Sony Decides Against Blu-Ray Downsampling
Paul Slocum writes "According to Ars Technica, Sony is now saying they will not use the Image Constraint Token and so movies will play on analog HDTV sets at full resolution. If HD-DVD does implement the analog downsampling, it's going to give Blu-ray a nice market advantage." From the article: "Sony's decision to not use the Image Constraint Token for the time being is meant to encourage the adoption of Blu-ray players. Launching a new product that would leave the thousands of analog HDTV owners out in the standard-definition cold could have proven to be a nightmare for Sony and the Blu-ray spec in general. Reports that 'Blu-ray discs don't look right on my HDTV' could result in consumers' switching allegiances to the competing HD DVD standard or postponing purchases of next-generation optical players altogether."
From the article:
According to Sony Pictures Home Entertainment Senior VP Don Eklund, none of Sony's Blu-ray releases for the "foreseeable future" will use ICT to force downsampling.
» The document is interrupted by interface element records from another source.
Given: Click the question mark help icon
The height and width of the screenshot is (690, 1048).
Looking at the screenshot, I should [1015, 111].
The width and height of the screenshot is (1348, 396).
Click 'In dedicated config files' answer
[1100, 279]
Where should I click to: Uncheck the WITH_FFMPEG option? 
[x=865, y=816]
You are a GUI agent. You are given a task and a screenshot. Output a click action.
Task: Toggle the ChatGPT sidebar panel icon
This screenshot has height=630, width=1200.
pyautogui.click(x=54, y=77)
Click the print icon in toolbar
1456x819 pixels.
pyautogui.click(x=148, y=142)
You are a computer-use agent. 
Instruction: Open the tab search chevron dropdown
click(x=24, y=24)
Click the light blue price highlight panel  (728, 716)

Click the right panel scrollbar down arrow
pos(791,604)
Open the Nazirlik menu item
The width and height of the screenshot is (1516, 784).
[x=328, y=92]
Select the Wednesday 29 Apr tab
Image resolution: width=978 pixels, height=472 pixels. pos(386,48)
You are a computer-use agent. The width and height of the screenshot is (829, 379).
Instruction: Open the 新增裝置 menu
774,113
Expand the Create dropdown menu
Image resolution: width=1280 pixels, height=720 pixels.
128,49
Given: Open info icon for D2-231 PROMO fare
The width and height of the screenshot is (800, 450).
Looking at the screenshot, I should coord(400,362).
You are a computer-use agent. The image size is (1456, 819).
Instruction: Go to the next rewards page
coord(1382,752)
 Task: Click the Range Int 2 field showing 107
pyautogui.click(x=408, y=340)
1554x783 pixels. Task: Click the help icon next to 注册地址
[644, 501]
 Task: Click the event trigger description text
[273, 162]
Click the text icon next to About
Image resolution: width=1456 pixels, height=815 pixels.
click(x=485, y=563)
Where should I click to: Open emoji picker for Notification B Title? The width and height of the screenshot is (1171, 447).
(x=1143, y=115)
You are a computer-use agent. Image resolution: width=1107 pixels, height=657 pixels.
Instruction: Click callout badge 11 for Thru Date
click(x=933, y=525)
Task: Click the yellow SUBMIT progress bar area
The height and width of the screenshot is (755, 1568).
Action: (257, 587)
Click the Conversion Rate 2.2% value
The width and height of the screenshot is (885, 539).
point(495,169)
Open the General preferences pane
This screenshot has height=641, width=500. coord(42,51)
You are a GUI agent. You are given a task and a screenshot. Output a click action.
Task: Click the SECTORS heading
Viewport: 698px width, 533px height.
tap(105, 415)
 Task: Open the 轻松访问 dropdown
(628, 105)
This is only applies to Blu-Ray discs released by Sony, not other studios. Blu-Ray players will still support down-sampling, other studios will make this decision independently of Sony, and Sony isn't promising to continue the practice with its own releases indefinately.
Bashing aside, this is still the smartest move Sony has made all YEAR.
If HD-DVD implements this, and BluRay does not, I will purchase a BluRay player, no questions asked.
I have several analog HD sets. I won't replace them; they are nice units.
WhiteWolf666 an exBush supporter. All you new-school,compassionate,save the children Republicans can rot in hell
This is a major step foreward, SONY. You now just increased your market by, what, 99 fold?